Over the past decade, the retreat of the Arctic sea ice has accelerated considerably. Especially between late spring and early fall. A rhythm that climate models are struggling to transcribe, which suggests that some of the processes at work are not – or are poorly – represented in the simulations …
Following a campaign of very detailed oceanographic observations, researchers believe they have identified one of these mechanisms. Specifically, the measurements revealed how the warm, salty waters of the North Pacific entered the Arctic Basin and caused sea ice to melt below.
Sea ice weakened by basal melt
Indeed, while infiltrating through the bering strait, these dense waters plunge under the cold and slightly salty layer of the surface then isolate themselves in formidable whirlpools that scientists have named thermal bombs. During several months, they thus drift towards the interior of the basin in continuously diffusing their heat towards the surface layers where the ice floes float.
Note that these plumes occur mainly during the summer. One of them was directly observed in September 2018 by the group of researchers as part of the scientific project A SODA (Stratified Oceanic Dynamics of the Arctic) funded byNaval Research Office. A first which allowed a real leap forward in the understanding of the phenomenon.
“The rate of acceleration of sea ice melt in the Arctic has been difficult to predict accurately, in part because of all the local and complex feedbacks between ice, ocean and atmosphere,” notes Jennifer MacKinnon, lead author of the paper. “ This work highlights the important role that ocean water plays in warming, as part of these feedbacks. “.

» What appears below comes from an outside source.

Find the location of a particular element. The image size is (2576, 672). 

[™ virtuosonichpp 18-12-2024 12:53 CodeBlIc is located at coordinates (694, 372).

The analysis of the exchanges between the two basins showed that the intrusions of peaceful plumes were more important than one thought. They would also have intensified over the last decade, partly explaining why the melting sea ice accelerated by the Pacific flank during the summer. In addition, as this mechanism was until then little understood and that it involves processes of small scales badly resolved numerically, it is not surprising to note that the models have a difficulty to account for the real evolutions.

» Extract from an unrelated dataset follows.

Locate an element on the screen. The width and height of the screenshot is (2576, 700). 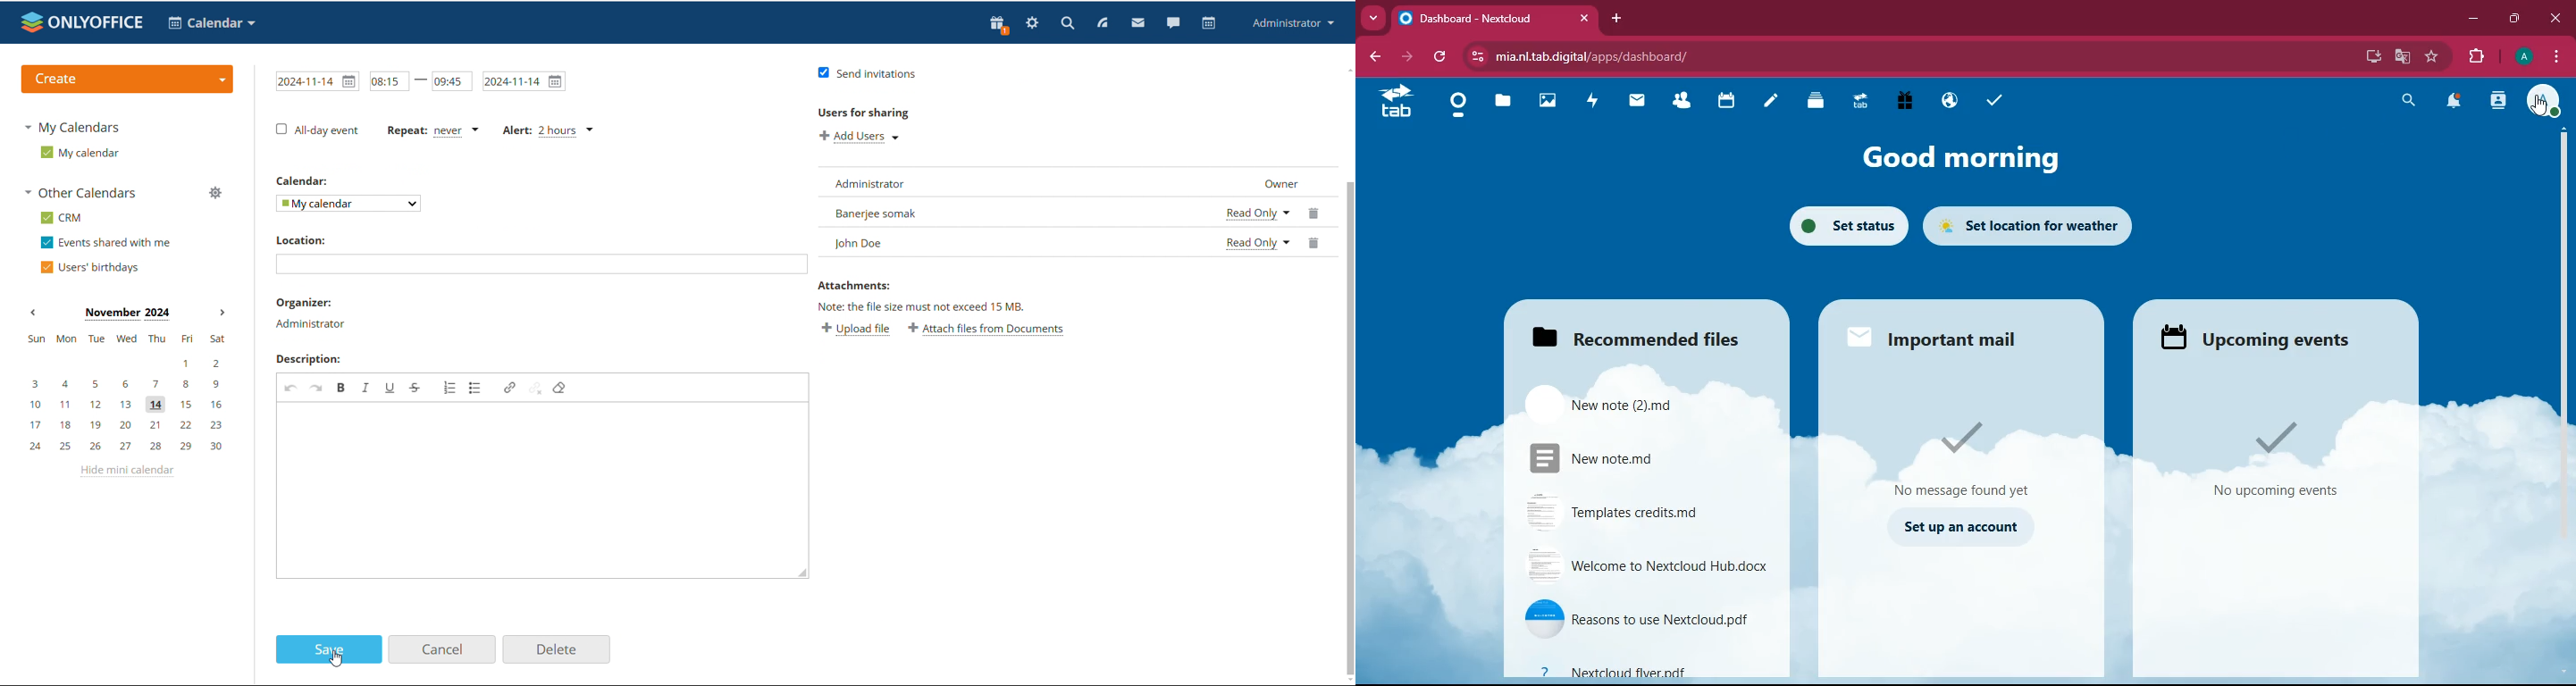
calendar is located at coordinates (1724, 103). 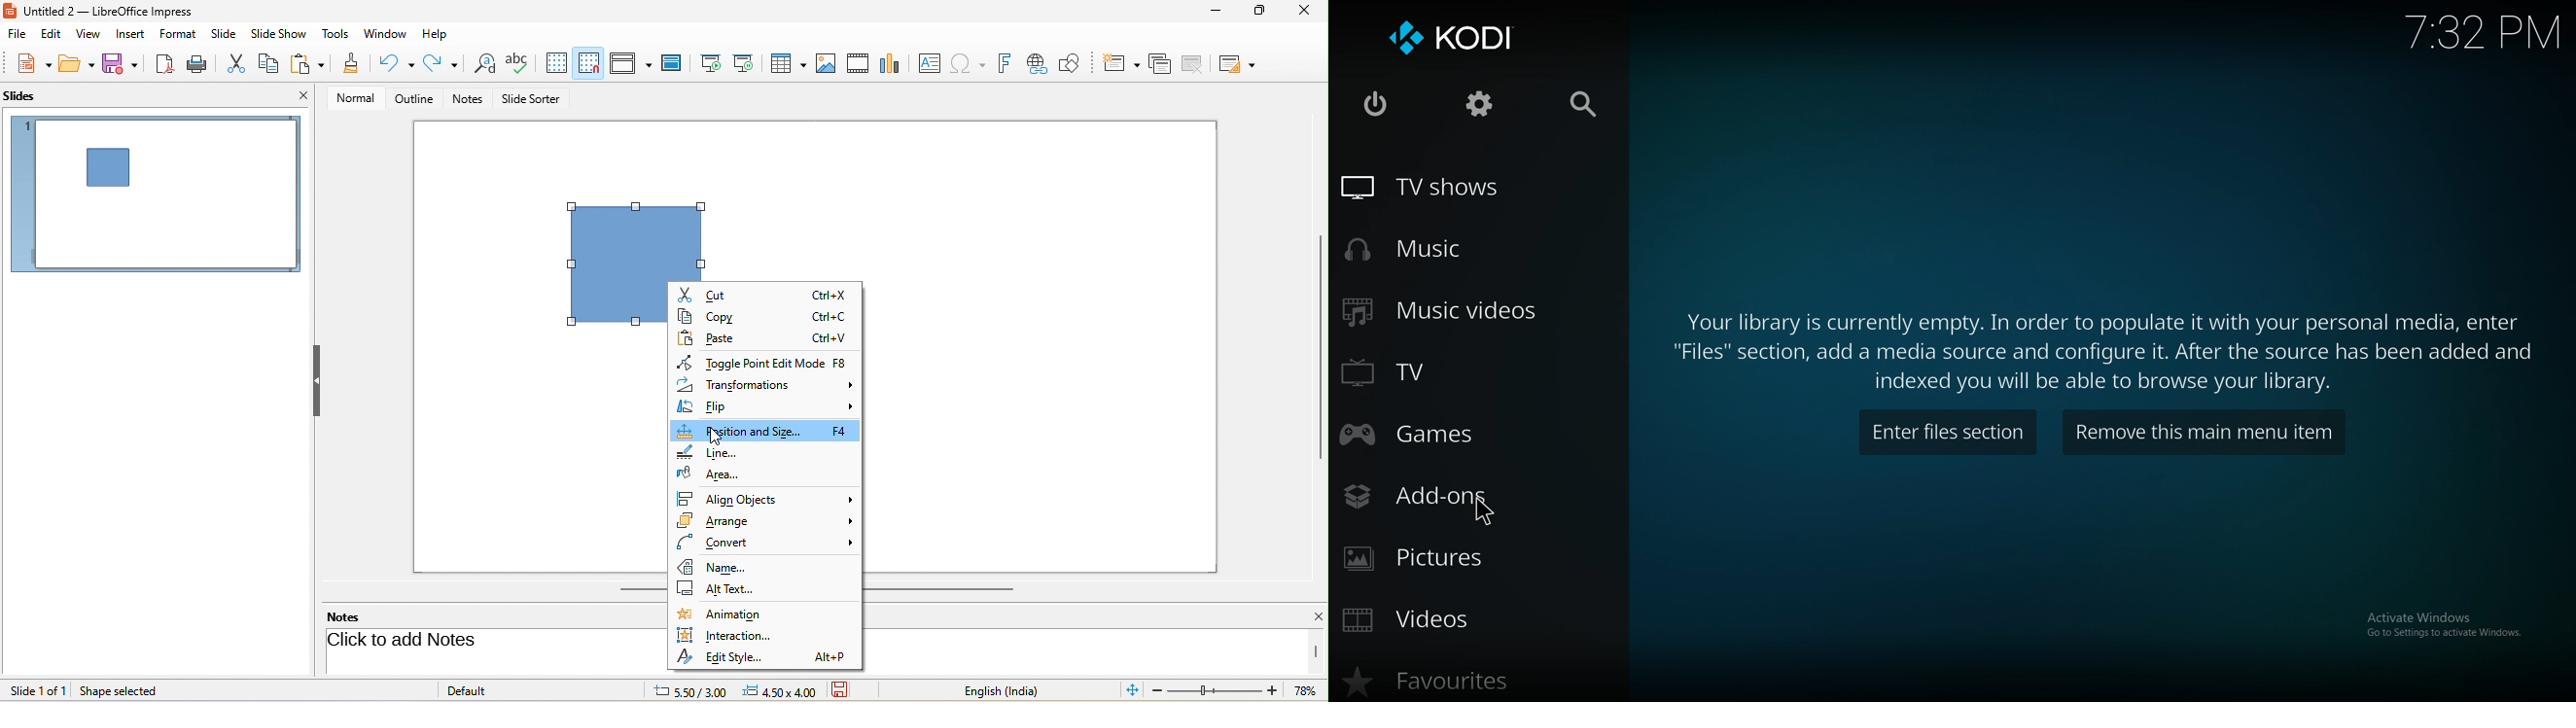 What do you see at coordinates (767, 431) in the screenshot?
I see `position and size` at bounding box center [767, 431].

A poorly understood impact on the Arctic ecosystem
In addition to the high heat and salt content of the eddies, the measurements reported unique concentrations of organic matter as well as chemical elements. A growing contribution which necessarily contributes to changing the functioning of the arctic ecosystem. However, the way in which these alterations develop and express themselves remains to this day poorly understood.

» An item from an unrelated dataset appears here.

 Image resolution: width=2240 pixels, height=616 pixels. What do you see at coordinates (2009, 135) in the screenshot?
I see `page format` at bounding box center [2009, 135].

” It was a privilege for us to collaborate with our American colleagues to collect the biogeochemical measurements made during this field experiment. », Reports Yueng-Djern Lenn, one of the study’s many co-authors. “ These nutrient and isotope data that we collected were useful in tracing the origin of the plume. (…) ”. The results published on April 23 appear in the scientific journal Communications of nature.
The next step will be the development of adapted digital representations, in order to include these important mechanisms in future climate models. ” A better understanding and better modeling ability of the processes described here will help predict the detailed geography as well as the timing of ecosystem evolution and the accelerated retreat of sea ice in the Arctic. Says the paper in its conclusion.